At the heart, the Sixties were about personal liberation. We take that freedom as a given now. Today, there’s no turning back on individuality, the freedom to be who you, and bearing an interest in a life different from your parents’, and in many ways, The Beatles spearheaded that revolution in thought.
Up until the 60s, the idea of merging political thought and music was unheard of. Once Americans recognized that their music wasn’t teeny-bop tunes limited to teenagers, it started to gain the momentum needed for the world to recognize the music as “art”; and once it did, it started to impact other forms of cultural expression too, giving rise to an apostate awareness beginning in the musical realm and eventually spreading into literature, film, and other cultural empires.
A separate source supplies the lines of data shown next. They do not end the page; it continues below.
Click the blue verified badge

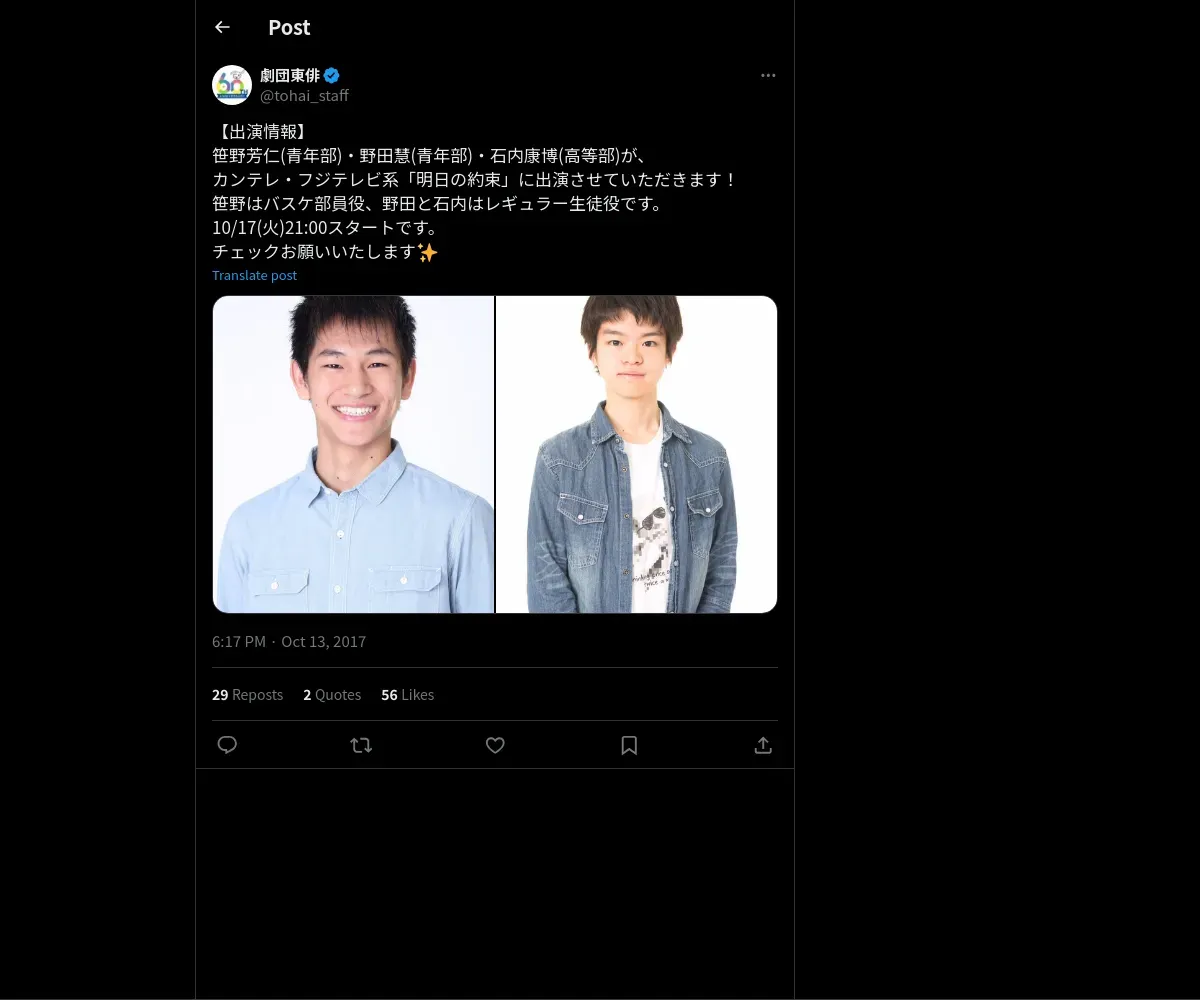[x=332, y=75]
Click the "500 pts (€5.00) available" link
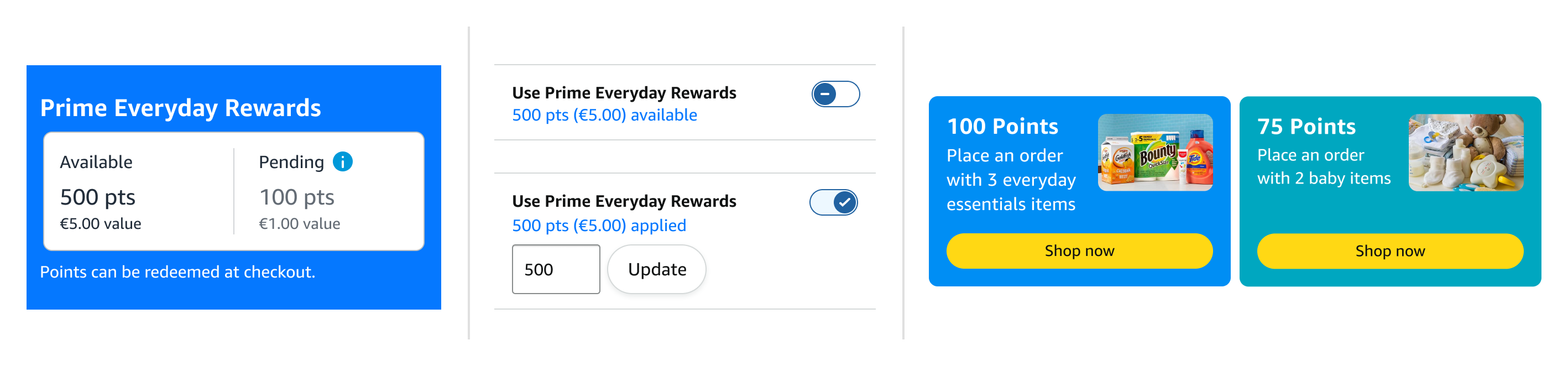1568x366 pixels. [604, 115]
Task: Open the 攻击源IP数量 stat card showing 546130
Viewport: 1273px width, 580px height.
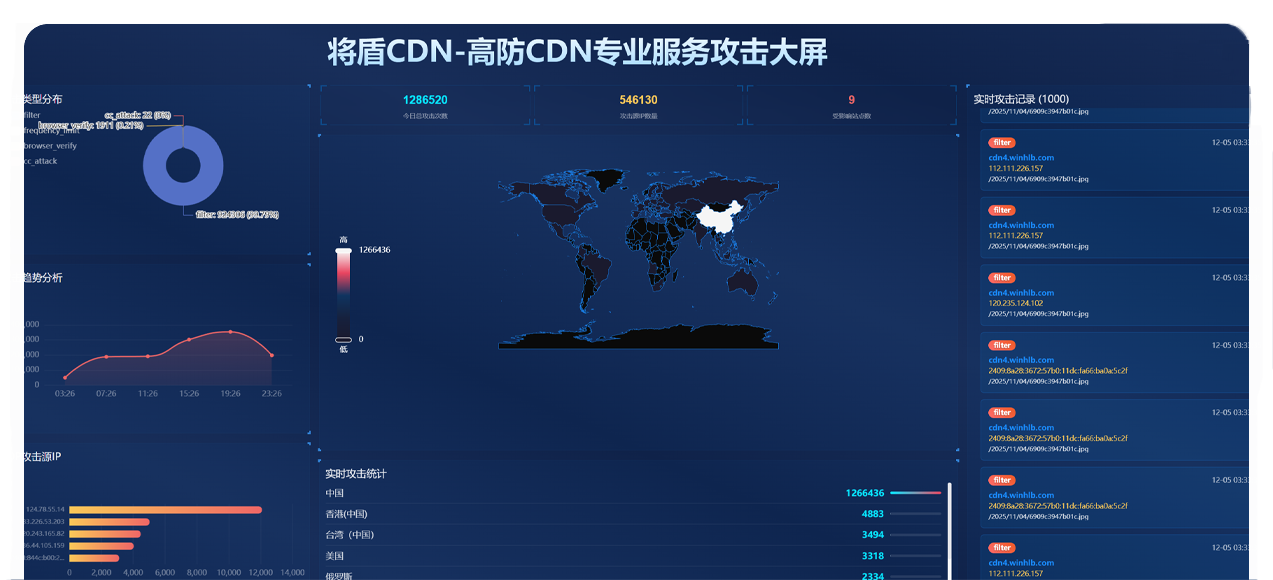Action: coord(638,105)
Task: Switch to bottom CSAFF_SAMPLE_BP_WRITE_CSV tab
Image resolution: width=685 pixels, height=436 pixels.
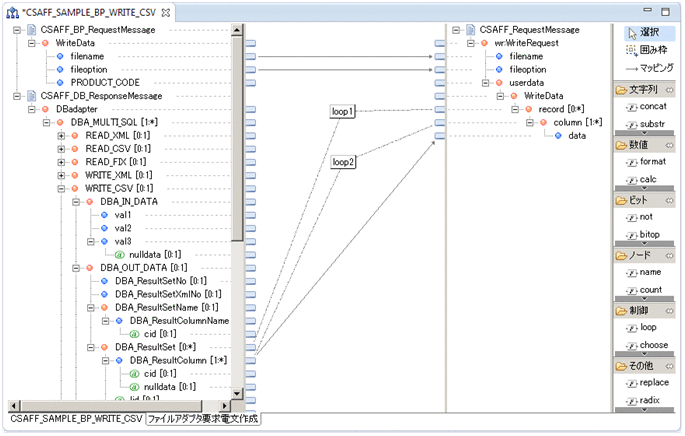Action: coord(76,419)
“For most of history, most people just worked, feared God’s wrath, raised their children, and died, and the Beatles challenged that idea by striving for a life fulfilled by your own choosing” (Burrows 46).
The Beatles gave rise to the idea that your destiny is your own choosing (i.e. Taxman and Revolution), and so a individual and societal revolution arguably more profound and far-reaching than most political ones emerged alongside the catchy tunes and brilliantly solemn ballads.
Conclusion
The 4 Liverpool lads upended the cultural landscape in such a way that their presence ventured from the music industry to our own closets, and even our ideologies.The Beatles’ music reflected its era (cannabis use, political turmoil, etc.) but also transcended it so that even now it remains supplementing each successive generation that discovers it. Moreover, because of the popularity of their music, their fashion became synonymously admired and replicated. Their sound, fashion, or premise though would be nothing if it weren’t for the weight it all held. The Beatles came into the spotlight at a time with vast internal conflicts, and disunity then unified the nation with catchy, yet meaningful metaphors for peace.
Ultimately, the Beatles served the world Avante Garde fashion trends, unorthodox musical techniques, and a reconstruction of political thought that later came to define the 60s and the rest of time.